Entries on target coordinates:

START

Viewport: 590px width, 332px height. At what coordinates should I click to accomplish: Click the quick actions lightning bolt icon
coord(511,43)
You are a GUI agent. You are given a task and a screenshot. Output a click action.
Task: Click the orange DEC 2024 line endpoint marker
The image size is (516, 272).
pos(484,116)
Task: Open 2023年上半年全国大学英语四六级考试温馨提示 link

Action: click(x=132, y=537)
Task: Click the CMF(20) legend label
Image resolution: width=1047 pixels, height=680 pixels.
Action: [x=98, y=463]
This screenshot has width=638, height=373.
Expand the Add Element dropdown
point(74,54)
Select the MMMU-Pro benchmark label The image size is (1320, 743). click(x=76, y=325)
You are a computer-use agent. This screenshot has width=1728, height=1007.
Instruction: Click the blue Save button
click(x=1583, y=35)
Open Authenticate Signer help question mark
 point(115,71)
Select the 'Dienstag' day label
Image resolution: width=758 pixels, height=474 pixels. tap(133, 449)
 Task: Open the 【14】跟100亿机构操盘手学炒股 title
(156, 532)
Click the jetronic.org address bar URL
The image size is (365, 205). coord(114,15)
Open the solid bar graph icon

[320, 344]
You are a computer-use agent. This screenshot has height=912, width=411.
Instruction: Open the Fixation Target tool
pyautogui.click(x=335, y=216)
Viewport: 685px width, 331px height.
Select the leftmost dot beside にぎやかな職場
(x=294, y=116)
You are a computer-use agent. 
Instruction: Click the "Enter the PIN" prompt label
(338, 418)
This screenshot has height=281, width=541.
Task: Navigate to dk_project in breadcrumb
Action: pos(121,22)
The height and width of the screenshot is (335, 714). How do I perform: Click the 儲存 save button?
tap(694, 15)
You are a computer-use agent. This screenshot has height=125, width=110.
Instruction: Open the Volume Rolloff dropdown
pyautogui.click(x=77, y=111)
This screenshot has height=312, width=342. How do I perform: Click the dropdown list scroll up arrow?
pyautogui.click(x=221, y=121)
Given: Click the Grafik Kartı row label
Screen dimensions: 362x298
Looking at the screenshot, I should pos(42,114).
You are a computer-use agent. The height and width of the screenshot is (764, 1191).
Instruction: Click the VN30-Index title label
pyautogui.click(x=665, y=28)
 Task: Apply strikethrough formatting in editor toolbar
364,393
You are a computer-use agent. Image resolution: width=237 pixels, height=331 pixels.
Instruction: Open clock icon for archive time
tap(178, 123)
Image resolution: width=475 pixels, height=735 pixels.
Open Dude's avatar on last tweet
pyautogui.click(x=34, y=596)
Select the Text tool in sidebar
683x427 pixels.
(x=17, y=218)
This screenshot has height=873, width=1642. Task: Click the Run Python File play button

END

### [GOAL]
Copy the material above verbatim, from the line containing "Click the jetronic.org address bar URL" through the line containing "tap(694, 15)", and nothing else.

### [FULL SOLUTION]
Click the jetronic.org address bar URL
The image size is (365, 205). coord(114,15)
Open the solid bar graph icon

[320, 344]
You are a computer-use agent. This screenshot has height=912, width=411.
Instruction: Open the Fixation Target tool
pyautogui.click(x=335, y=216)
Viewport: 685px width, 331px height.
Select the leftmost dot beside にぎやかな職場
(x=294, y=116)
You are a computer-use agent. 
Instruction: Click the "Enter the PIN" prompt label
(338, 418)
This screenshot has height=281, width=541.
Task: Navigate to dk_project in breadcrumb
Action: pos(121,22)
The height and width of the screenshot is (335, 714). How do I perform: Click the 儲存 save button?
tap(694, 15)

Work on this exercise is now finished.